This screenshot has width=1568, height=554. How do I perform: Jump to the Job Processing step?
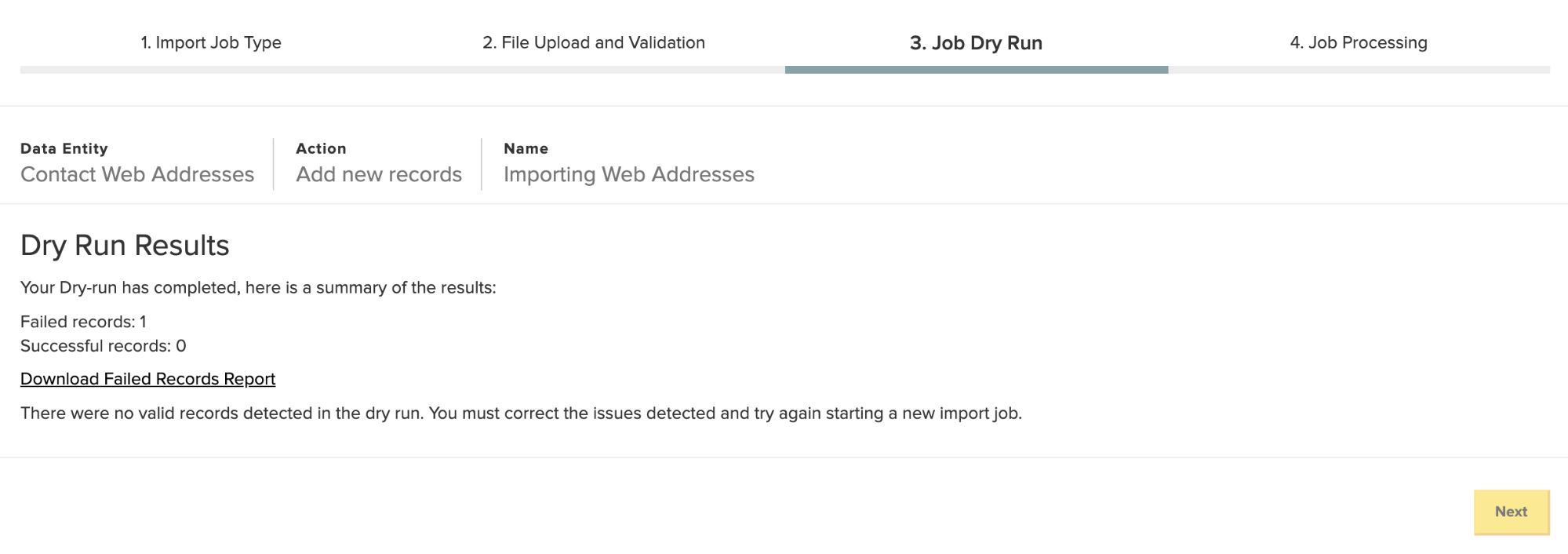click(x=1359, y=42)
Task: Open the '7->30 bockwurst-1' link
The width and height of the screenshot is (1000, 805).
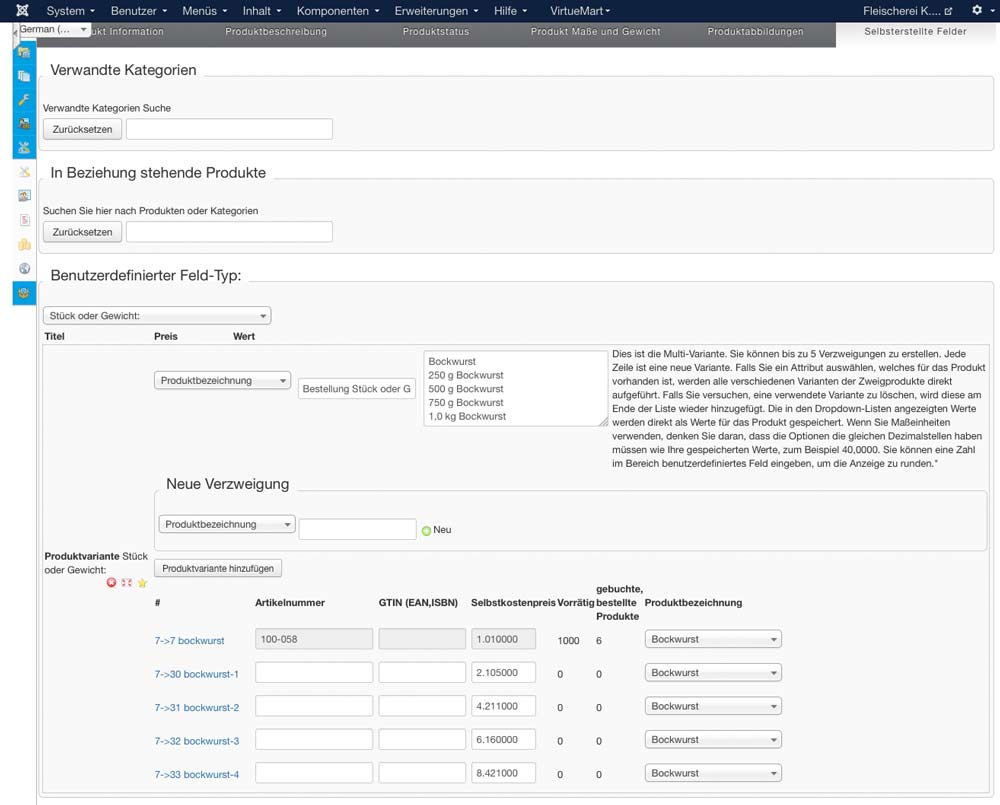Action: point(196,674)
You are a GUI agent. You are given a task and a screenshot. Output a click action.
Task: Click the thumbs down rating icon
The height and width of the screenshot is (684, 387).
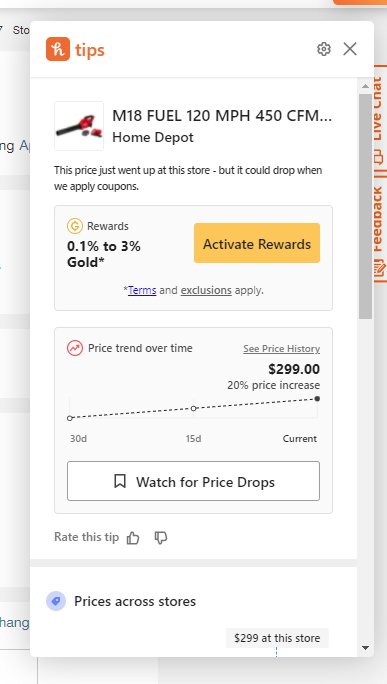click(x=161, y=538)
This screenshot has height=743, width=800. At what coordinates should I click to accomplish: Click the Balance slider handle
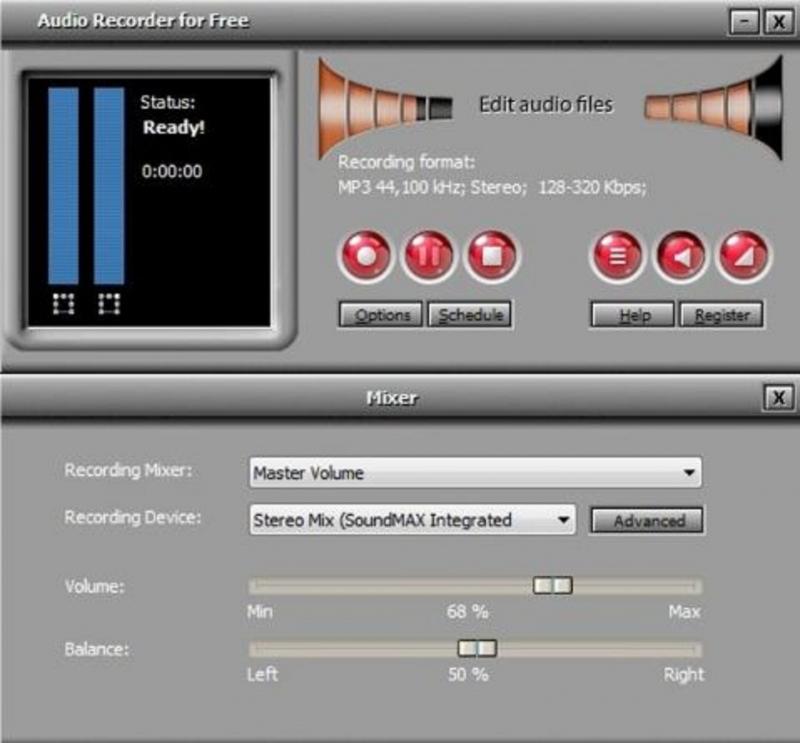click(x=477, y=649)
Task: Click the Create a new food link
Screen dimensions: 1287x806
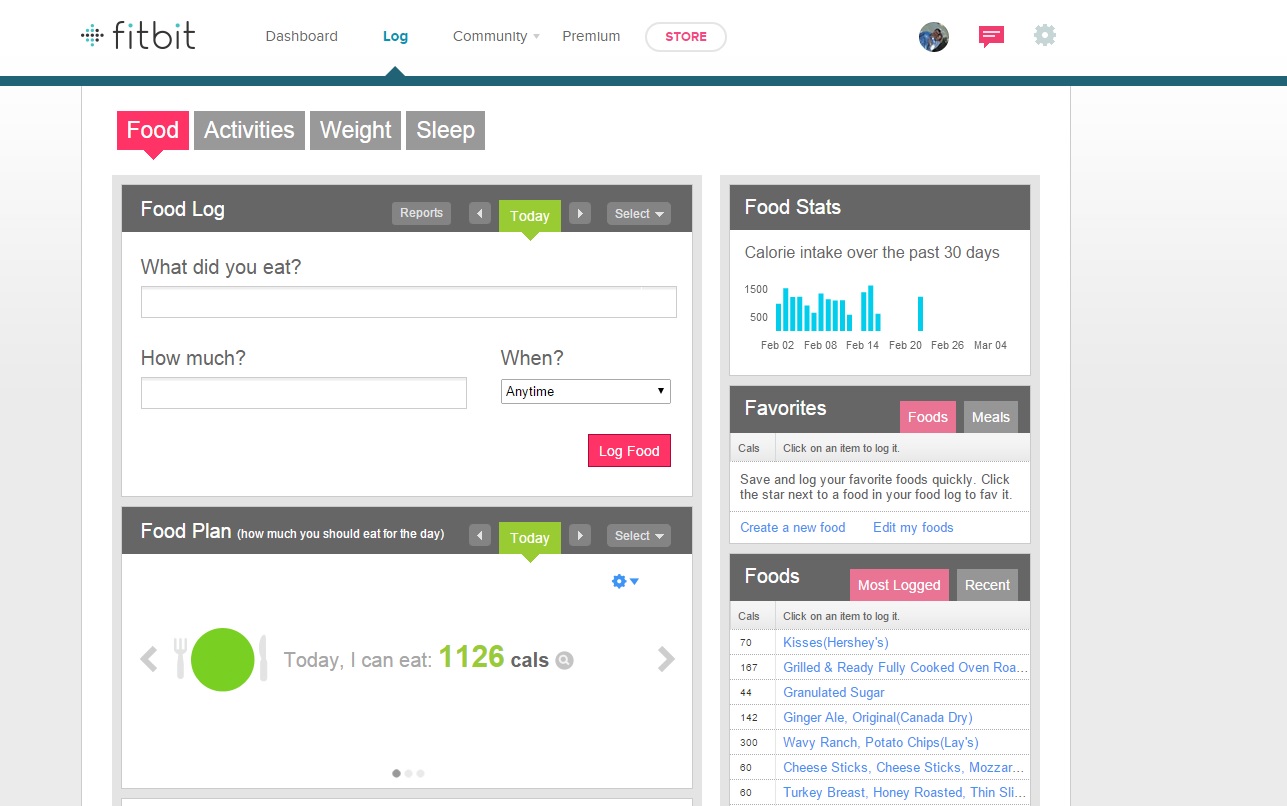Action: point(792,527)
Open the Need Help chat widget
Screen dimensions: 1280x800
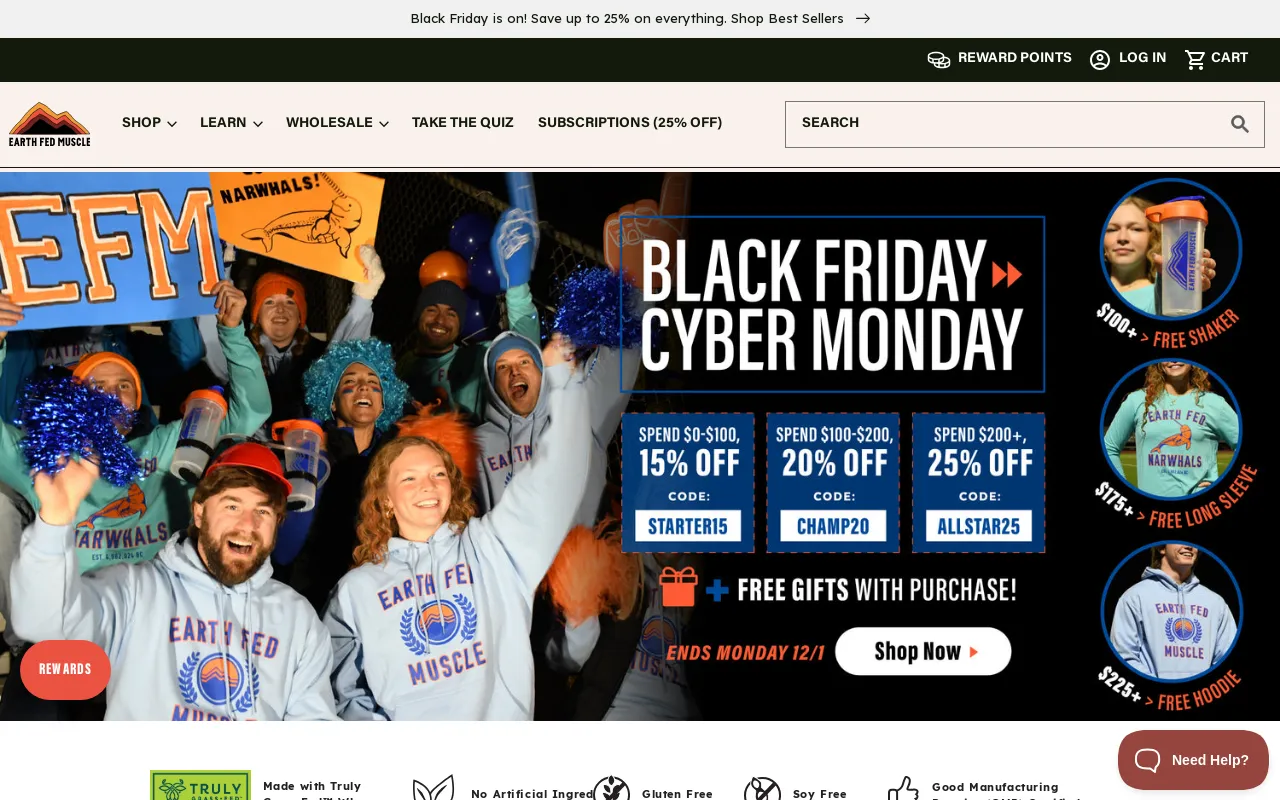(x=1193, y=760)
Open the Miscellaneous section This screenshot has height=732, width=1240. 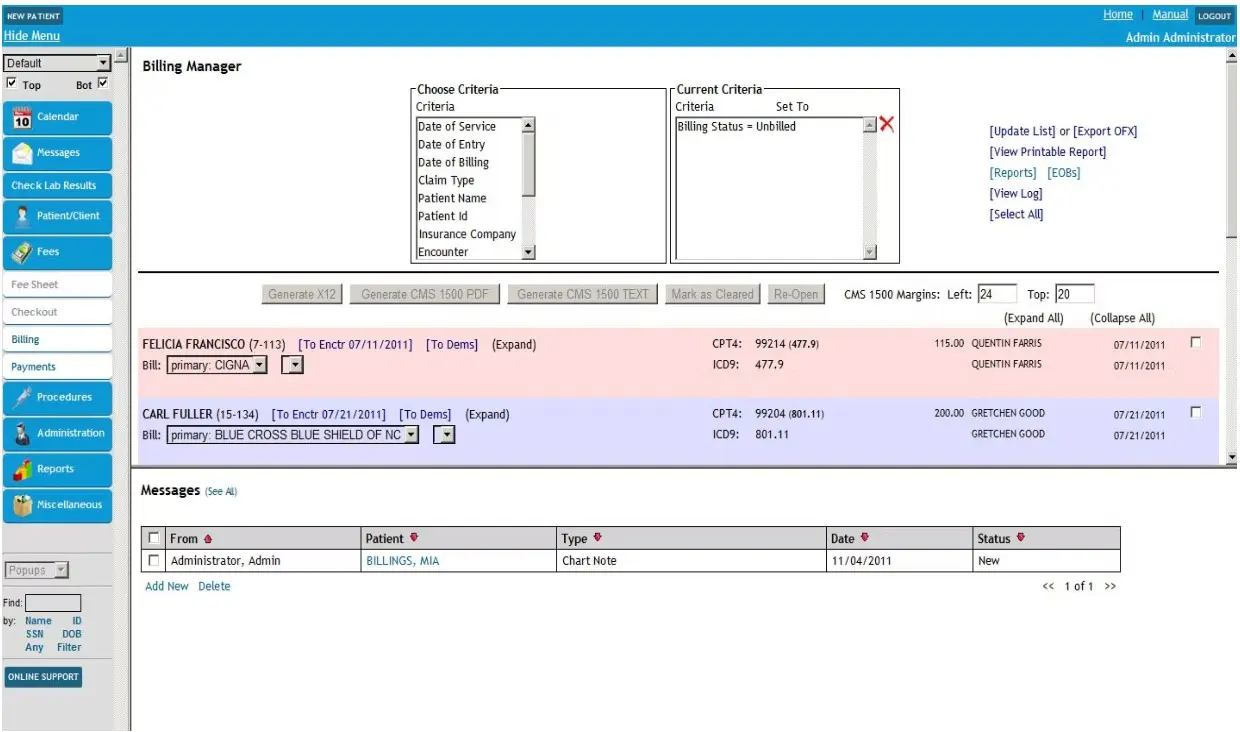point(57,504)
———
• _REQUIRED WORK_:
What is needed is an exact copy of the lines above from the one with "Task: Open the '7->30 bockwurst-1' link" to the one with "Task: Click the thumbs down rating icon", both ends kept, and nothing more; please leave the pictures out.

• _RESULT_:
Task: Open the '7->30 bockwurst-1' link
The width and height of the screenshot is (1000, 805).
Action: point(196,674)
You are a GUI agent. You are given a task and a screenshot. Output a click action.
Task: Click the thumbs down rating icon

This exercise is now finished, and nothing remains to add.